__Data records__:
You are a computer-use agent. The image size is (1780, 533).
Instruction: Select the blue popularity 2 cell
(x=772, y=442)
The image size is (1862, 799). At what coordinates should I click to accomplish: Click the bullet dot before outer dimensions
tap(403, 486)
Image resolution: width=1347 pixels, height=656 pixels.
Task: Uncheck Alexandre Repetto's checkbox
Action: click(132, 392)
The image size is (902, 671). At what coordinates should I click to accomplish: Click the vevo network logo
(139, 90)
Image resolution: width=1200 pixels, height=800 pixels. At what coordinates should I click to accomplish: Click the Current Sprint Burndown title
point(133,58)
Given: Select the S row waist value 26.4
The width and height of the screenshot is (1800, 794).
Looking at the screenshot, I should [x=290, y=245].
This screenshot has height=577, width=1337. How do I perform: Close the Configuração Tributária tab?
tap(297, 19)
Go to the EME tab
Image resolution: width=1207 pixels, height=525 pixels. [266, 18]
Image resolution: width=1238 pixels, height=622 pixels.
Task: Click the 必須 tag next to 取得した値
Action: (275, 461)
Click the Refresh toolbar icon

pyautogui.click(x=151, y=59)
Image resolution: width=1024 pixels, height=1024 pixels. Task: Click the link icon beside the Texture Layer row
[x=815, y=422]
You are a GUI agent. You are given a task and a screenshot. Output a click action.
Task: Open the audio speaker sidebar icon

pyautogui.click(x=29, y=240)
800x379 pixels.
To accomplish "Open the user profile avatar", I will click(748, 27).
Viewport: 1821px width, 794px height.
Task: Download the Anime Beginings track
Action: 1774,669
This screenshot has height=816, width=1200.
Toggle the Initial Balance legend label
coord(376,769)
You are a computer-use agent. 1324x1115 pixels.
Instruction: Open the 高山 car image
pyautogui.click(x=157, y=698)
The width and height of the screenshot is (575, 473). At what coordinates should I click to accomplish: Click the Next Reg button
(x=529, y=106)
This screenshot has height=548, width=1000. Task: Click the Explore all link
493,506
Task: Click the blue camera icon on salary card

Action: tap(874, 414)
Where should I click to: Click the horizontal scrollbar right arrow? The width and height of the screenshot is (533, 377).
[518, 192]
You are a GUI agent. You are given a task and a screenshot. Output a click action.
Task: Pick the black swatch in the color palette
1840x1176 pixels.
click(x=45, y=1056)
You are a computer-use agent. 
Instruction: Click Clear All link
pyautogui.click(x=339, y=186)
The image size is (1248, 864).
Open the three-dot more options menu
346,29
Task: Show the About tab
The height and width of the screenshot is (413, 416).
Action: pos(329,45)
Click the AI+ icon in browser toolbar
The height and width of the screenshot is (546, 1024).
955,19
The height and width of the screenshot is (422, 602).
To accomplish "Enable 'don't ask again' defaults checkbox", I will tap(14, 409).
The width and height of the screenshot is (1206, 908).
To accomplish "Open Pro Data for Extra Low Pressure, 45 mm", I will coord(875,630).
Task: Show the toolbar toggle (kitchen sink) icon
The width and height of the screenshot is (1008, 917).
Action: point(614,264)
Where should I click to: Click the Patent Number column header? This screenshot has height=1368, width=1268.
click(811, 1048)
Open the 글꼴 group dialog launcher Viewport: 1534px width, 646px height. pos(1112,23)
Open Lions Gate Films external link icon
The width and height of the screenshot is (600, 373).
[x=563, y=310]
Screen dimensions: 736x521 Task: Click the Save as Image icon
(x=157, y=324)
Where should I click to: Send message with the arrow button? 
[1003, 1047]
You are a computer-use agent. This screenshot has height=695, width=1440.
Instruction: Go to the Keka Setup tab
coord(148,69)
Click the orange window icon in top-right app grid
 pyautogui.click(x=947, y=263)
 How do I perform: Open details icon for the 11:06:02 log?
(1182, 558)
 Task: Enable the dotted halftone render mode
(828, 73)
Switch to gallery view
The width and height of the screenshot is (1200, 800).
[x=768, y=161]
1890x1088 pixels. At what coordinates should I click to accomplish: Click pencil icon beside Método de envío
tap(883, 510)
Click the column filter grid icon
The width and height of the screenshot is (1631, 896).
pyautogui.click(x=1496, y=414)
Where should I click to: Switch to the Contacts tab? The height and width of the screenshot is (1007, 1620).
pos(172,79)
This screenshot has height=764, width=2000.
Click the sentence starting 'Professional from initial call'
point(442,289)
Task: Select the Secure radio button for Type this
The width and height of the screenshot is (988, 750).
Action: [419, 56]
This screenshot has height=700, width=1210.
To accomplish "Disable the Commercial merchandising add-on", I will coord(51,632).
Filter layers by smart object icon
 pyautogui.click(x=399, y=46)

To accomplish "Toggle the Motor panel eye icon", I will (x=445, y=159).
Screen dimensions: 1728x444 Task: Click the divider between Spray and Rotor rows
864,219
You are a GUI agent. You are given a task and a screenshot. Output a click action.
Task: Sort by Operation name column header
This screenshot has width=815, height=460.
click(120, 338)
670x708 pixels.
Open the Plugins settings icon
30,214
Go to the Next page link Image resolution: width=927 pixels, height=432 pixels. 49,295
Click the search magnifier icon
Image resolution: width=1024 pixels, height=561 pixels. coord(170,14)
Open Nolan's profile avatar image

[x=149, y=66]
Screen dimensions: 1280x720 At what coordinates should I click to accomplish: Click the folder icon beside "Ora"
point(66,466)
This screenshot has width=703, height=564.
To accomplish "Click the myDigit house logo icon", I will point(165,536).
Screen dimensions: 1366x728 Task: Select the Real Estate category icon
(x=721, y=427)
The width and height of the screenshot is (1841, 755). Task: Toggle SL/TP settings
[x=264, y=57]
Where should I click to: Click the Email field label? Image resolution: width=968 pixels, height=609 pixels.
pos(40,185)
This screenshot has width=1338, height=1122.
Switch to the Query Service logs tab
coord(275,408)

__Task__: Retype the records in full, keeping every word as it is.

__Result for this task__:
You are a computer-use agent. The image size is (1780, 533).
Instruction: Select the blue popularity 2 cell
(x=772, y=442)
The image size is (1862, 799). At what coordinates should I click to accomplish: Click the bullet dot before outer dimensions
tap(403, 486)
Image resolution: width=1347 pixels, height=656 pixels.
Task: Uncheck Alexandre Repetto's checkbox
Action: click(132, 392)
The image size is (902, 671). At what coordinates should I click to accomplish: Click the vevo network logo
(139, 90)
Image resolution: width=1200 pixels, height=800 pixels. At what coordinates should I click to accomplish: Click the Current Sprint Burndown title
point(133,58)
Given: Select the S row waist value 26.4
The width and height of the screenshot is (1800, 794).
Looking at the screenshot, I should [x=290, y=245].
This screenshot has height=577, width=1337. How do I perform: Close the Configuração Tributária tab?
tap(297, 19)
Go to the EME tab
Image resolution: width=1207 pixels, height=525 pixels. [266, 18]
Image resolution: width=1238 pixels, height=622 pixels.
Task: Click the 必須 tag next to 取得した値
Action: (275, 461)
Click the Refresh toolbar icon

pyautogui.click(x=151, y=59)
Image resolution: width=1024 pixels, height=1024 pixels. Task: Click the link icon beside the Texture Layer row
[x=815, y=422]
You are a GUI agent. You are given a task and a screenshot. Output a click action.
Task: Open the audio speaker sidebar icon

pyautogui.click(x=29, y=240)
800x379 pixels.
To accomplish "Open the user profile avatar", I will click(748, 27).
Viewport: 1821px width, 794px height.
Task: Download the Anime Beginings track
Action: 1774,669
This screenshot has height=816, width=1200.
Toggle the Initial Balance legend label
coord(376,769)
You are a computer-use agent. 1324x1115 pixels.
Instruction: Open the 高山 car image
pyautogui.click(x=157, y=698)
The width and height of the screenshot is (575, 473). At what coordinates should I click to accomplish: Click the Next Reg button
(x=529, y=106)
This screenshot has height=548, width=1000. Task: Click the Explore all link
493,506
Task: Click the blue camera icon on salary card

Action: tap(874, 414)
Where should I click to: Click the horizontal scrollbar right arrow? The width and height of the screenshot is (533, 377).
[518, 192]
You are a GUI agent. You are given a task and a screenshot. Output a click action.
Task: Pick the black swatch in the color palette
1840x1176 pixels.
click(x=45, y=1056)
You are a computer-use agent. 
Instruction: Click Clear All link
pyautogui.click(x=339, y=186)
The image size is (1248, 864).
Open the three-dot more options menu
346,29
Task: Show the About tab
The height and width of the screenshot is (413, 416).
Action: pos(329,45)
Click the AI+ icon in browser toolbar
The height and width of the screenshot is (546, 1024).
955,19
The height and width of the screenshot is (422, 602).
To accomplish "Enable 'don't ask again' defaults checkbox", I will tap(14, 409).
The width and height of the screenshot is (1206, 908).
To accomplish "Open Pro Data for Extra Low Pressure, 45 mm", I will coord(875,630).
Task: Show the toolbar toggle (kitchen sink) icon
The width and height of the screenshot is (1008, 917).
Action: point(614,264)
Where should I click to: Click the Patent Number column header? This screenshot has height=1368, width=1268.
click(811, 1048)
Open the 글꼴 group dialog launcher Viewport: 1534px width, 646px height. pos(1112,23)
Open Lions Gate Films external link icon
The width and height of the screenshot is (600, 373).
[x=563, y=310]
Screen dimensions: 736x521 Task: Click the Save as Image icon
(x=157, y=324)
Where should I click to: Send message with the arrow button? 
[1003, 1047]
You are a computer-use agent. This screenshot has height=695, width=1440.
Instruction: Go to the Keka Setup tab
coord(148,69)
Click the orange window icon in top-right app grid
 pyautogui.click(x=947, y=263)
 How do I perform: Open details icon for the 11:06:02 log?
(1182, 558)
 Task: Enable the dotted halftone render mode
(828, 73)
Switch to gallery view
The width and height of the screenshot is (1200, 800).
[x=768, y=161]
1890x1088 pixels. At what coordinates should I click to accomplish: Click pencil icon beside Método de envío
tap(883, 510)
Click the column filter grid icon
The width and height of the screenshot is (1631, 896).
pyautogui.click(x=1496, y=414)
Where should I click to: Switch to the Contacts tab? The height and width of the screenshot is (1007, 1620).
pos(172,79)
This screenshot has height=764, width=2000.
Click the sentence starting 'Professional from initial call'
point(442,289)
Task: Select the Secure radio button for Type this
The width and height of the screenshot is (988, 750).
Action: [419, 56]
This screenshot has height=700, width=1210.
To accomplish "Disable the Commercial merchandising add-on", I will coord(51,632).
Filter layers by smart object icon
 pyautogui.click(x=399, y=46)

To accomplish "Toggle the Motor panel eye icon", I will (x=445, y=159).
Screen dimensions: 1728x444 Task: Click the divider between Spray and Rotor rows
864,219
You are a GUI agent. You are given a task and a screenshot. Output a click action.
Task: Sort by Operation name column header
This screenshot has width=815, height=460.
click(120, 338)
670x708 pixels.
Open the Plugins settings icon
30,214
Go to the Next page link Image resolution: width=927 pixels, height=432 pixels. 49,295
Click the search magnifier icon
Image resolution: width=1024 pixels, height=561 pixels. coord(170,14)
Open Nolan's profile avatar image

[x=149, y=66]
Screen dimensions: 1280x720 At what coordinates should I click to accomplish: Click the folder icon beside "Ora"
point(66,466)
This screenshot has width=703, height=564.
To accomplish "Click the myDigit house logo icon", I will point(165,536).
Screen dimensions: 1366x728 Task: Select the Real Estate category icon
(x=721, y=427)
The width and height of the screenshot is (1841, 755). Task: Toggle SL/TP settings
[x=264, y=57]
Where should I click to: Click the Email field label? Image resolution: width=968 pixels, height=609 pixels.
pos(40,185)
This screenshot has width=1338, height=1122.
Switch to the Query Service logs tab
coord(275,408)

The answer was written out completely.